Mais le groupe américain “profite d’avantages concurrentiels déloyaux, il est installé au Luxembourg où la TVA est faible et il utilise sa position dominante pour faire du chantage sur les éditeurs”, accuse-t-il.

La Commission européenne a d’ailleurs annoncé mardi l’ouverture d’une enquête approfondie concernant de possibles avantages fiscaux indus accordés par le Luxembourg au géant américain.

– Diversité culturelle –

“Je n’exclus pas qu’Amazon finisse par accroître la diversité culturelle”, pointe toutefois Dieter Schnaas, journaliste pour le magazine économique allemand Wirtschaftswoche.

“Il ne pénalise pas les consommateurs, bien au contraire, cette évolution se fait en faveur des consommateurs. (…) Lorsque j’entends des appels en direction des décideurs politiques à agir contre Amazon, je pense qu’il faut être très prudent”, estime-t-il.

Martin Shepard, co-directeur de la maison d’édition américaine The Permanent Press, qui publie chaque année une douzaine d’ouvrages, est un fervent supporter du distributeur américain.

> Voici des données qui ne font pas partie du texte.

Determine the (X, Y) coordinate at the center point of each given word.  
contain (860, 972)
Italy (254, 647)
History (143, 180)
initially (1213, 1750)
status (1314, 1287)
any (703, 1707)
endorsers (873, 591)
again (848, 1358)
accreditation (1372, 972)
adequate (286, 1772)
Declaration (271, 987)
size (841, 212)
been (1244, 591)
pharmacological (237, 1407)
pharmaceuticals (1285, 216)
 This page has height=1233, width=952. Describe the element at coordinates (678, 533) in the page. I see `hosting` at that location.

“C’est assez facile lorsqu’on est un auteur reconnu et soutenu par un grand éditeur de s’attaquer à Amazon”, mais ce dernier traite généralement ses partenaires beaucoup mieux que d’autres acteurs du secteur, explique-t-il.

“Lorsque l’une des grandes maisons d’édition se plaint d’être traitée injustement par Amazon, c’est probablement une bonne chose pour la plupart des petits éditeurs indépendants”, assure-t-il.